Classes that fit your needs. Whether you’re looking for career training, to increase proficiency, or to supplement job skills, you’ll find a variety of classes to meet your goals.

  • Full-time career training that leads to a certificate and/or degree.
  • Part-time evening courses that do not lead to a degree or certificate.

Graduate at a fraction of the cost. Studying welding at SPSCC can save you more than 70% compared to the tuition of private training schools and programs. SPSCC is also a WABO (Washington Association of Building Officials) certified testing facility, so testing fees are included in the cost of your tuition.

Worker Retraining funds. Some welding students qualify for Worker Retraining, which helps pay for tuition, fees, books, supplies, and more. Learn if you qualify for Worker Retraining >.
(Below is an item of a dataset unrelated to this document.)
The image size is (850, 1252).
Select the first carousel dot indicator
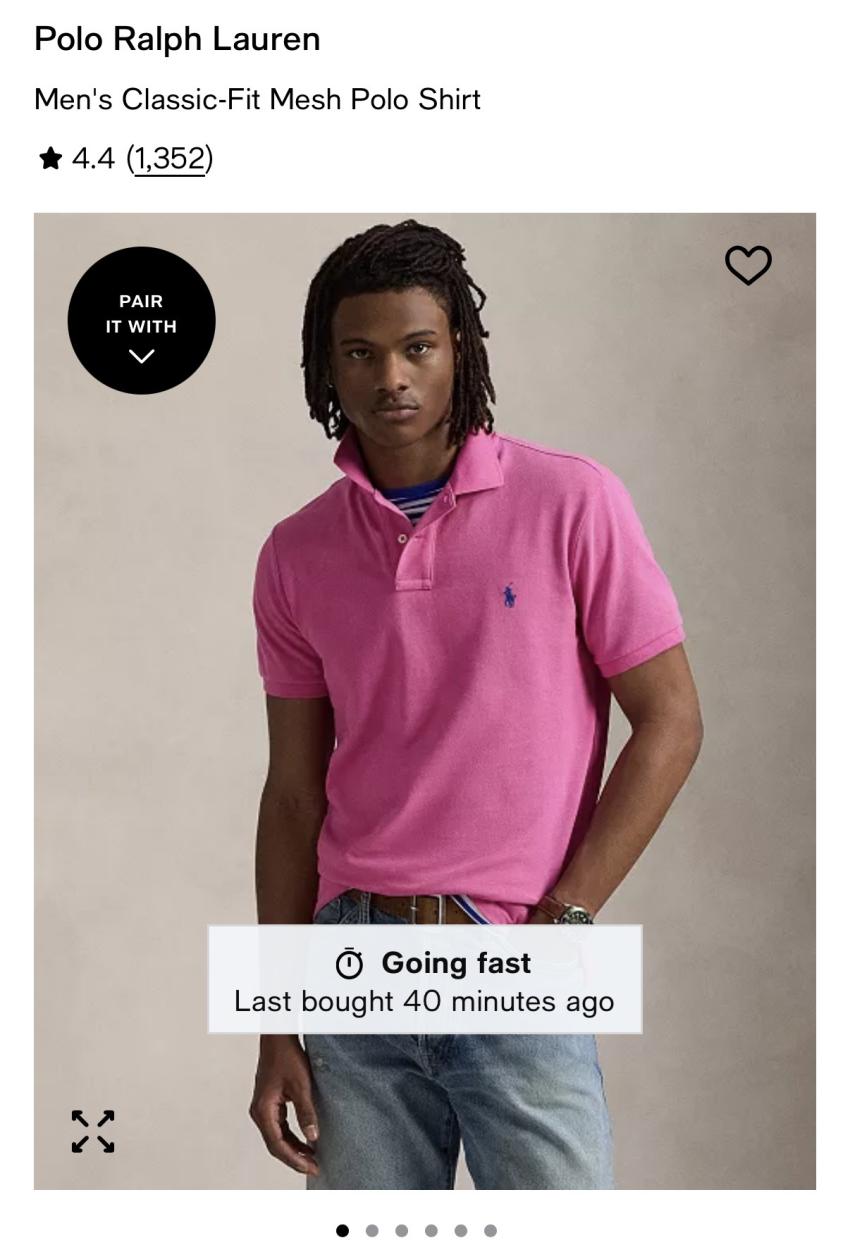click(x=343, y=1230)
Frequently Asked Questions

General

When can I start?

Welding courses are offered Fall, Winter, and Spring quarters. General Education courses related to an Associate of Applied Science (AAS) Degree in Welding Technology are normally available every quarter.
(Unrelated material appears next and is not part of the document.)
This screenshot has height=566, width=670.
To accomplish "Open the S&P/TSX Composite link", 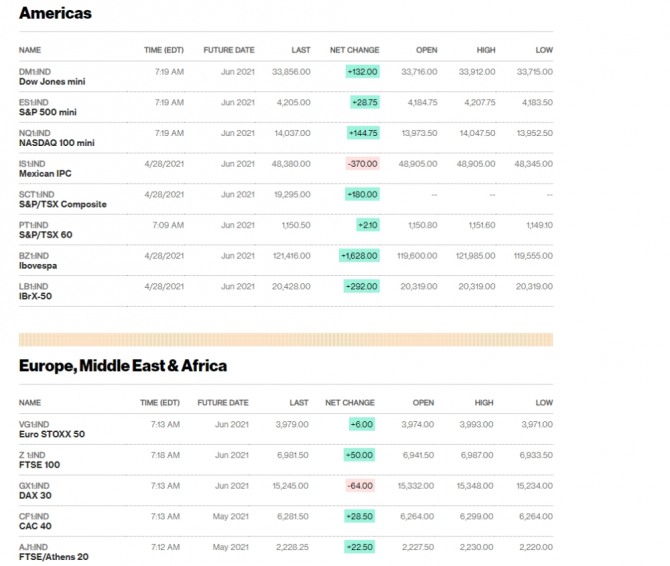I will (x=62, y=204).
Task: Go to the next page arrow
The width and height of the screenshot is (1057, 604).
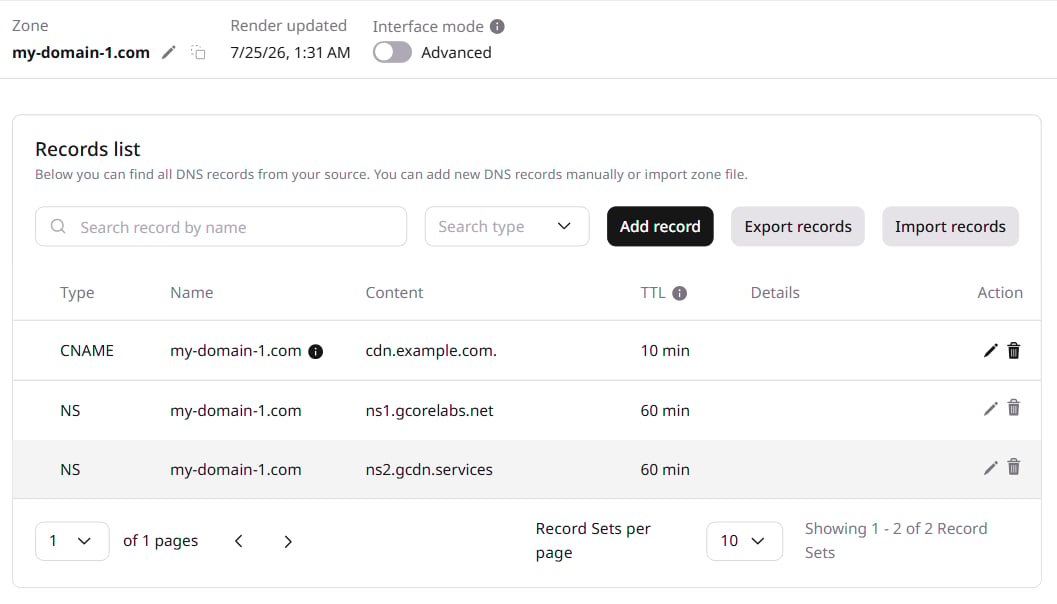Action: pos(288,541)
What types of welding classes are offered?

Welding classes fall into two general categories:

1. Full-time career training that leads to a certificate and/or degree

2. Part-time evening courses that do not lead to a degree or certificate

What times are classes offered?

Two scheduling options are available for full-time career training:

1. Morning shift is 6:45 a.m. until 12:15 p.m., Monday through Thursday

2. Afternoon shift is 12:40 p.m. until 6:10 p.m., Monday through Thursday

Part-time evening courses meet from 6:15 p.m. until 9:15 p.m., Mondays and Wednesdays, but are currently unavailable due to COVID-19 restrictions.

Career Training Classes

What classes should I take in the first quarter?

If not already completed, we highly recommend taking the General Education courses (Math, English, etc.) before registering for welding courses.

If General Education requirements have already been completed, the welding courses in the first quarter are:

WELD 102 – Welding Theory I

WELD 103 – Thermal Cutting & Gouging

WELD 104 – Oxyacetylene Welding

WELD 106 – Shielded Metal Arc Welding I

These four classes must be taken together and are 14 credits combined.

What should I do if the welding classes are full?

If welding classes have already been filled by your designated registration time, we recommended placing yourself on the waitlist and to attend the first class. If a registered student does not show at the beginning of the first class, they will be dropped from the course and their seat will be filled by priority of the waitlist of those who are physically present. Also, if the General Education courses for the AAS Degree haven’t already been completed, this would be an excellent opportunity.

To be fair to everyone, we are not allowed to reserve space in the course. Registration times are assigned by the college and are based on the number of credits accumulated and priority registration status.

How many students are there in the class?

There are normally 20 students per instructor, but typically only three to eight students in each course. Because we accept students every quarter (except summer), there are students at all levels using the same training space at any given time. This is done to maximize our equipment, space, and instructional resources.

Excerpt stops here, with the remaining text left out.